• Texte à lire

Un texte bien écrit et une interprétation tout en sobriété
Les paroles françaises, confiées à Michèle Vendôme, restent fidèles à l’esprit original. Fille du pianiste Raymond Wraskoff, elle est déjà connue pour avoir signé des textes pour Dalida (Fado), et collaborera par la suite à plusieurs reprises avec le tandem Sheila/Carrère sur Il Faut Se Quitter et Oui, il faut croire (I Just Don’t Know What to Do with Myself), autre classique de Bacharach.
Dans cette chanson, Sheila parle d’un amour qui rythme chaque instant de chaque jour, un peu comme une obsession douce. Il n’y a pas de gros effets vocaux, pas de surjeu, juste une émotion simple et directe, jusqu’aux "je t’aime" qu’elle répète à la fin.
Et puis, ce morceau ne suit pas la structure classique couplet-refrain bien marquée. Ça monte petit à petit, avec une progression naturelle qui donne à la fin un côté presque « trop peu » à la chanson.
Dalida s’en mêle
Petite anecdote : Sheila n’est pas la seule à poser sa voix sur cette adaptation. Les éditions musicales proposent également la chanson à Dalida, qui en fait la face A de son propre 45 tours. Une situation surprenante, qui place les deux chanteuses en concurrence directe sur un même titre.

• Entrées extraites
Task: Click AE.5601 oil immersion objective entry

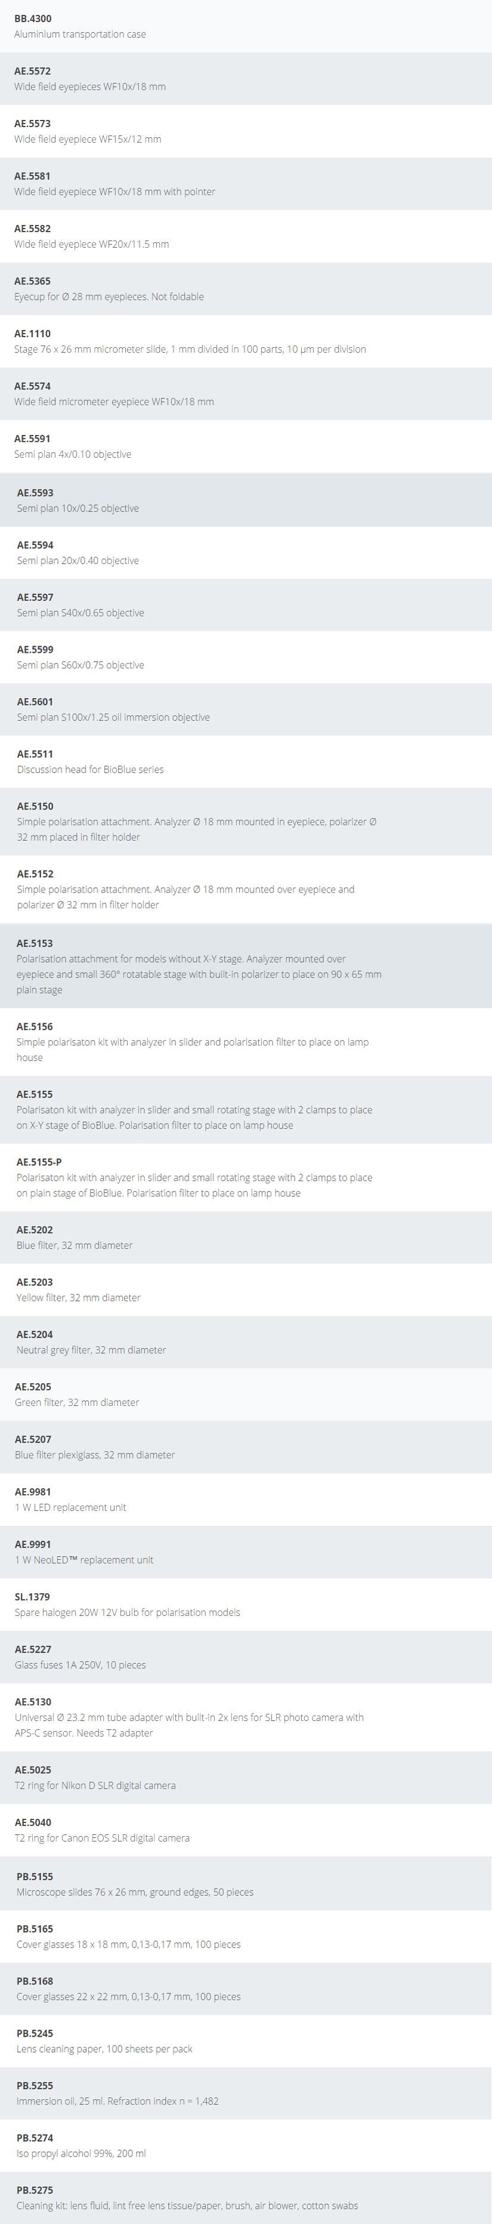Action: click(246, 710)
* * *
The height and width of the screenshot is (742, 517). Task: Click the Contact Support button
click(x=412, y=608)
...
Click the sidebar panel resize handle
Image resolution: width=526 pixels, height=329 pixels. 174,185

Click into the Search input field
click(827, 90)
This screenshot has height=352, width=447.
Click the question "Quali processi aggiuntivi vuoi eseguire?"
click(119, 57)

• Objectif de l'exercice
Comment traduire en anglais la phrase « Dans cette chanson, Sheila parle d’un amour qui rythme chaque instant de chaque jour, un peu comme une obsession douce. », tirée du texte sur la chanson de Sheila ?

• Réponse au problème
In this song, Sheila talks about a love that sets the rhythm of every moment of every day, a bit like a gentle obsession.